Building an Agent Workflow Is (Surprisingly) Like Building Software

I used to think agent workflows were prompts. Then I tried building one that actually ran for more than a day.

A friendly robot in a cozy tech workshop studying a glowing state-machine diagram with nodes labeled DRAFT, POSTED, MONITORING, ARCHIVED

I used to think agent workflows were prompts. Chain a few together, maybe add a conditional, call it done.

Then I tried building one that actually ran for more than a day.

Where It Breaks

We have a commenting agent running on X (Twitter). Every day it finds relevant posts, drafts comments, gets approval, and posts them. Then it watches those comments for a few days — did they land? Did anyone reply? — and archives them when the lifecycle ends. On Fridays, it reviews what worked and adjusts its strategy for the next week.

That's five distinct phases. Each one has state. Each one has transitions. A comment that's "posted" today needs to become "monitoring" tomorrow, "archived" on day five, and "reviewed" on Friday.

If you don't write that down explicitly — as a schema, as a state file, as defined transitions — the agent will wing it. And winging it works fine for a session. Maybe two. Eventually you end up with comments in limbo, duplicate posts, or a "review" that references data that was never properly collected.

I know because we hit all three.

The Parallel That Hit Me

At some point I found myself talking to the agent about data flows the same way I'd talk to a junior developer about a feature spec. "What does this object look like? Where does it get written? What transitions it from state A to state B? What happens if the process crashes halfway through?"

That's software design. It's just in plain English instead of a type definition.

The insight that crystallized: an agent workflow is a state machine. It has states, inputs, outputs, and transitions.

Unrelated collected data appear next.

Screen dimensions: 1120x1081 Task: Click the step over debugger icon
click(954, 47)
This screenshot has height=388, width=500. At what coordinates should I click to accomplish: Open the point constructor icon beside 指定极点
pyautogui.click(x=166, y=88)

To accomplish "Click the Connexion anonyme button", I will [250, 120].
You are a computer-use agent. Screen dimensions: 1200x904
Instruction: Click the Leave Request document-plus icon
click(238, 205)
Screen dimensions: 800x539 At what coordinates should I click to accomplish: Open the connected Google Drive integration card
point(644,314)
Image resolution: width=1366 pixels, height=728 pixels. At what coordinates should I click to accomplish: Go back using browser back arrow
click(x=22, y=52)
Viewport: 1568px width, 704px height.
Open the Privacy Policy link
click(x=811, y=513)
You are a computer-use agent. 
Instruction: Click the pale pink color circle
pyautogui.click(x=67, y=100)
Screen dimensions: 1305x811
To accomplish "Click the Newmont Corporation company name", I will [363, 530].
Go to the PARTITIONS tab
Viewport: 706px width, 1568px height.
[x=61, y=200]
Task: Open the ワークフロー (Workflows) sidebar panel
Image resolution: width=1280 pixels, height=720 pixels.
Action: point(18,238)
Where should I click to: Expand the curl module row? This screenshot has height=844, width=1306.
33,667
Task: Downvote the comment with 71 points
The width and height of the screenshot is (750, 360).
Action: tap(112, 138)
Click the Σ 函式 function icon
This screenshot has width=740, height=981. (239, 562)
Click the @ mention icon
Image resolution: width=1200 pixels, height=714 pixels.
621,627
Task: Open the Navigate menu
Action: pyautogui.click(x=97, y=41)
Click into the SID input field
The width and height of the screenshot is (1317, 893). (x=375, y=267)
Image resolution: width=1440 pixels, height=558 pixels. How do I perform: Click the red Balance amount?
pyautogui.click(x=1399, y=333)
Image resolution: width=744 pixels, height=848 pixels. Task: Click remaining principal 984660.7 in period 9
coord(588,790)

If those aren't explicit, they exist implicitly in the agent's inference — which means they're inconsistent, undocumented, and fragile.

The iterative approach works when you're exploring. Start small, see what breaks, patch it. But at some point iteration without structure becomes technical debt. You're not refining anymore — you're papering over holes.

What We Did About It

We started treating our SKILL.md files like actual specs. Not just "here's what the agent does" — but "here are the states, here's the schema for each one, here's what triggers a transition, here's what the agent must check before proceeding."

We also split the state from the logic. The agent writes to JSON files in a state/ directory. Every run starts by reading the current state; every run ends by writing the updated state. If something goes wrong mid-run, the state file reflects where things are. The next run picks up cleanly.

This sounds obvious in retrospect. It's the same pattern you'd apply to any stateful system. But there's something about "talking to an AI" that lulls you into thinking it'll just figure it out.

It won't. Not reliably. Not on the third week.

The Honest Admission

We still don't have this perfectly solved. The X agent still occasionally gets confused about what phase it's in. The state files help, but they only help if the agent actually reads and respects them — which requires the skill file to be explicit enough that there's no interpretive wiggle room.

Getting that level of clarity takes real effort. You have to think through the edge cases. What if a comment was posted but the API call to log it failed? What if the review runs before all the monitoring data is in? These aren't hypotheticals — they're things that happened.

But when you get it right, it does feel a bit like magic. A workflow that runs reliably on Tuesday and the following Tuesday, without intervention, without drift. That's the goal.

What I'd Tell Someone Starting Out

Start small and iterate — that's genuinely good advice. But set a moment, somewhere around the time you're adding the third or fourth phase to a workflow, where you stop and write the spec. Not the prompt. The spec.

What are the states? What's the schema? What transitions exist, and what triggers each one?

Do that, and you're building software. Which is harder than prompting — but also a lot more reliable.